A WESTERN province community leader said the Ok Tedi Mining Limited (OTML) has become the “Government”, providing services in education, health, infrastructure, training and other projects for the people.
“This should not be the case. Both the national and the Fly River provincial governments should be the ones providing the services to the people,” Ok Tedi Fly River development programme associate director (OTFRDP) and Community Mine Continuation Agreement (CMCA) representative for Middle Fly impact community Richard Zumoi said.
“I wish to remind the governments that the people will be left helpless when Ok Tedi ceases operations,” he told The National in an interview at the women in mining conference in Madang last week.

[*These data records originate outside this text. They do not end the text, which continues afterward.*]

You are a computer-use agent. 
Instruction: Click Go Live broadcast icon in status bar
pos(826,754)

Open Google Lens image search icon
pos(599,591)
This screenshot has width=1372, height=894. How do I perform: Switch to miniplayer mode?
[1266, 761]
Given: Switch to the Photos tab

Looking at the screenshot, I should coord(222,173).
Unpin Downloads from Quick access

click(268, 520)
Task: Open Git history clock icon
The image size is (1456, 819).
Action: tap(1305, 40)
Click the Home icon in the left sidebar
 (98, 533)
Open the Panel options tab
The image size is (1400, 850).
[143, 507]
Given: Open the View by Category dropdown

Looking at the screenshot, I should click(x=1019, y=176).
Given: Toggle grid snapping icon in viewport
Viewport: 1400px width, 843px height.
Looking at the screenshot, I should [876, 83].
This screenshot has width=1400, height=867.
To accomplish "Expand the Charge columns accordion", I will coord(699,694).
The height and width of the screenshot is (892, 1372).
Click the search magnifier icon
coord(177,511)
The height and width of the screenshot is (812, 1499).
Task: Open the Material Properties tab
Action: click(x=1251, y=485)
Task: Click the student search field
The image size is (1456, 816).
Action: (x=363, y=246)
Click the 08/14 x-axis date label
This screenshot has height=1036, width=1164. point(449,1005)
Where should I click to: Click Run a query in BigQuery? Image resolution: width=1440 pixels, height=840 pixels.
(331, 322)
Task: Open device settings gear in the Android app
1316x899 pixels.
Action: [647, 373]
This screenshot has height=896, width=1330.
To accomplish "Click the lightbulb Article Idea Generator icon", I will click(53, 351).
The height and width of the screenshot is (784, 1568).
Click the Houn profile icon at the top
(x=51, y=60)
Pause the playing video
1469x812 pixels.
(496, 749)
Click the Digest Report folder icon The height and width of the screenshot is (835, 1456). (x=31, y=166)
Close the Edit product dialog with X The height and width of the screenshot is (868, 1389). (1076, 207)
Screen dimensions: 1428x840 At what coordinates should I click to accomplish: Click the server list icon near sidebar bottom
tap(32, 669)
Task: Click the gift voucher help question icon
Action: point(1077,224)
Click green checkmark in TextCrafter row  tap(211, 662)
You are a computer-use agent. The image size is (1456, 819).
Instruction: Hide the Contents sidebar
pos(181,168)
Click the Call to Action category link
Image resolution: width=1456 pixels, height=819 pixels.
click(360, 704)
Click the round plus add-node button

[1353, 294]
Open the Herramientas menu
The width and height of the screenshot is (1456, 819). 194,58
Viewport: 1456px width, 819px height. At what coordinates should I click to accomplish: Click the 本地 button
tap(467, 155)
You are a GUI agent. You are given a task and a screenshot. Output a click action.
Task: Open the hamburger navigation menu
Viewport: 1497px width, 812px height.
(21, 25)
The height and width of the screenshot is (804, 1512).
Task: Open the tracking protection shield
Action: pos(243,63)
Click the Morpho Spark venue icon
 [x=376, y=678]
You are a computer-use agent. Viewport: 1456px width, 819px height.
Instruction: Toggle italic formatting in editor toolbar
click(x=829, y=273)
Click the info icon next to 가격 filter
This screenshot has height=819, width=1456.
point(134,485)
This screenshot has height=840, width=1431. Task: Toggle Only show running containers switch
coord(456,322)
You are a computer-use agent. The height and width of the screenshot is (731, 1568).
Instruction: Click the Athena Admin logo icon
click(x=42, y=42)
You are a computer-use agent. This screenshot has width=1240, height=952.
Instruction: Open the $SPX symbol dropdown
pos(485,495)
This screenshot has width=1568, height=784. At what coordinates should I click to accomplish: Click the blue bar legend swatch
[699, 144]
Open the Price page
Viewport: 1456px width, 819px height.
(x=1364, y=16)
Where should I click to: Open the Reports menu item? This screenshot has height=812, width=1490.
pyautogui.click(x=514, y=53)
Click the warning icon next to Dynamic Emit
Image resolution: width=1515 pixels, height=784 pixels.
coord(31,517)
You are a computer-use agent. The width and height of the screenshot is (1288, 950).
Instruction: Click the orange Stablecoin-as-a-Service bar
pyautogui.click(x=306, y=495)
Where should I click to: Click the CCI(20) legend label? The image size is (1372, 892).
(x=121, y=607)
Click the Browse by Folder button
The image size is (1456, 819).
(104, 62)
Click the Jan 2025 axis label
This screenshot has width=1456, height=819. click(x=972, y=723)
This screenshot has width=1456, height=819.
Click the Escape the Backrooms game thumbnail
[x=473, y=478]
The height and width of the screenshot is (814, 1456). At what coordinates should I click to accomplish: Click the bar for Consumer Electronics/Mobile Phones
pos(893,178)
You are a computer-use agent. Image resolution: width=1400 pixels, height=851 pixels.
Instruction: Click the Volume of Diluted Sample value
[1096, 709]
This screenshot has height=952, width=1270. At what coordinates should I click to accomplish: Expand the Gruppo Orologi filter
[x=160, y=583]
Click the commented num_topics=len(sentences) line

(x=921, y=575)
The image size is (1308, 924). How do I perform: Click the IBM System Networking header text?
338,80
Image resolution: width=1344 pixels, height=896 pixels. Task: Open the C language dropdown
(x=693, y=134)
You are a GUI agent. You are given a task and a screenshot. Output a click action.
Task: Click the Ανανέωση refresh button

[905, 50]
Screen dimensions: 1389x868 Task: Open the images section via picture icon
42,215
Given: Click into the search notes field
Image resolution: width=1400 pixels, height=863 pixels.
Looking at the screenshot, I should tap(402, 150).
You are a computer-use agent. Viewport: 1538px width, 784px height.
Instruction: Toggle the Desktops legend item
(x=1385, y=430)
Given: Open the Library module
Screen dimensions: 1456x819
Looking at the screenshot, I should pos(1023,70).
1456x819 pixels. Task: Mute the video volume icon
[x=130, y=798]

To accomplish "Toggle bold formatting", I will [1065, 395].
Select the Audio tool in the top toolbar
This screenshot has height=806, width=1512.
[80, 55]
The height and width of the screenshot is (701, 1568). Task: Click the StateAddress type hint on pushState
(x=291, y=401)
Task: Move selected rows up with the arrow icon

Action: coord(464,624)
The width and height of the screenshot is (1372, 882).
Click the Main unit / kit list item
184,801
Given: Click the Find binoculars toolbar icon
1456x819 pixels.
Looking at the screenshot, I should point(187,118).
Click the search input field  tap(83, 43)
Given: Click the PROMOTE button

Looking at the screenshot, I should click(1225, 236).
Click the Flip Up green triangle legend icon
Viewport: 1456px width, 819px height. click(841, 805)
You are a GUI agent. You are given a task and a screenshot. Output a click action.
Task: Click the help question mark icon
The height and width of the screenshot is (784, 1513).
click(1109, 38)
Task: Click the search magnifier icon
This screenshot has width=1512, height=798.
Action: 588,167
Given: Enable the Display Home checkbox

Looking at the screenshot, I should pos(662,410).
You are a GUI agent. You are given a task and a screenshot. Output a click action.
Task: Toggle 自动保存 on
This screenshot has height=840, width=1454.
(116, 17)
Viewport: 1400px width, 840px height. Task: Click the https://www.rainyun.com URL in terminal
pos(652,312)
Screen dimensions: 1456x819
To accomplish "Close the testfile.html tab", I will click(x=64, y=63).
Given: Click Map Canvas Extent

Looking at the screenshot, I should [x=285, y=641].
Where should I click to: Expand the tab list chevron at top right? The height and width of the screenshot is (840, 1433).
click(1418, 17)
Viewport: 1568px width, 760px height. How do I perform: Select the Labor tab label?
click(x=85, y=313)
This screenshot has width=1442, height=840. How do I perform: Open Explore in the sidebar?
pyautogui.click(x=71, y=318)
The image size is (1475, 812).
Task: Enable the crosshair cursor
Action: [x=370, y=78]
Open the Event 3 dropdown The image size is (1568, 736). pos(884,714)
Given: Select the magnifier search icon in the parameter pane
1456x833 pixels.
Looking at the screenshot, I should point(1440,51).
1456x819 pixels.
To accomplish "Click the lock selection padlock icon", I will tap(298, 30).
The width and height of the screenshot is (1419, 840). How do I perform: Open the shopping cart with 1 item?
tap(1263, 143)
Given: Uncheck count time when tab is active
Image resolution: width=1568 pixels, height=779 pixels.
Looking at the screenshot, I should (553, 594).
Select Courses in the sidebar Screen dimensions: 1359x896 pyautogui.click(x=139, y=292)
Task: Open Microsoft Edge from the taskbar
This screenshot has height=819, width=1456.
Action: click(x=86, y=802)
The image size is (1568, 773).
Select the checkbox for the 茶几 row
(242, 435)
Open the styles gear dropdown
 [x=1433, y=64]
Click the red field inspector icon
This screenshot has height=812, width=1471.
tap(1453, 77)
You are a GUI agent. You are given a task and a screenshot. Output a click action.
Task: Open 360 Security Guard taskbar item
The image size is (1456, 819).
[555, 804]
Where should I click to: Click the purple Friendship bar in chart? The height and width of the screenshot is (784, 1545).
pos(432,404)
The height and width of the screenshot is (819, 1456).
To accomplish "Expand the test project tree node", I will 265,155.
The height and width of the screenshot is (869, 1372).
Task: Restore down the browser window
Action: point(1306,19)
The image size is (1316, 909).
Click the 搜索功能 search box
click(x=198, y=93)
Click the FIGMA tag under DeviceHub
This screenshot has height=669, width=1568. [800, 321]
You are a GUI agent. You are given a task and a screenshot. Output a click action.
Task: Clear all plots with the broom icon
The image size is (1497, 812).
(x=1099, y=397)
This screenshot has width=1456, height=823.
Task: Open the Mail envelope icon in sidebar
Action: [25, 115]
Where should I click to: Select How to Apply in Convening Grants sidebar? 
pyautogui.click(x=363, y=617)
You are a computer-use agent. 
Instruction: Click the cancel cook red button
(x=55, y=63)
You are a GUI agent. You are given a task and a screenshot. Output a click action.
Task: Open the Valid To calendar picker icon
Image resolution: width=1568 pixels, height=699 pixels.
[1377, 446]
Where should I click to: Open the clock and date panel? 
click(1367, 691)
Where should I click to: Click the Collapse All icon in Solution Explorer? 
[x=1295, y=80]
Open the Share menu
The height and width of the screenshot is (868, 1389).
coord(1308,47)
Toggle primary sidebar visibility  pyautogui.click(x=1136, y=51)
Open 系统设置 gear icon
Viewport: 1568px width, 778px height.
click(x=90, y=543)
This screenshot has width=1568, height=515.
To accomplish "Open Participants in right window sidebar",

“Everything including the services and benefits will be gone when the mine is shut down but the people will remain.
“So the Government must start looking into the people’s interests and make serious decisions,” Mr Zumoi said.
He said the mine’s disposal of tailings into the Fly River system had caused massive destructions to the environment.
“We have had enough of environmental damage over the years,” he said.
Mr Zumoi urged the relevant authorities in the CMCA region to stop talking about the extension of the mine but to be committed to policies that would secure long-term benefits to the people.
“The PNG Sustainable Development program (PNGSDP) has also been a let down.
“Only a third of the benefits went to people of Western province and the rest to the country.
“This is unfair to the people of Western province because we have suffered so much from the destruction to our environment,” he added.
Mr Zumoi said PNGSDP’s 52% shareholding in OTML was set up following concerns about the long-term environmental impact of the mine, and the social and economic repercussions of the impact in the province.
“At least bigger portions of the share should go back to the impacted areas,” Mr Zumoi said.
He urged the PNGSDP facilitators to cast their focus on impacted CMCA regions, including the Telefomin district in the Sandaun province.
Asked about Governor Dr Bob Danaya’s stance on the mine’s closure, he said the governor’s commitments to the province were unknown.
“Dr Danaya can talk about the immediate closure of the mine. But what has he done for the people and the province?” Mr Zumoi asked.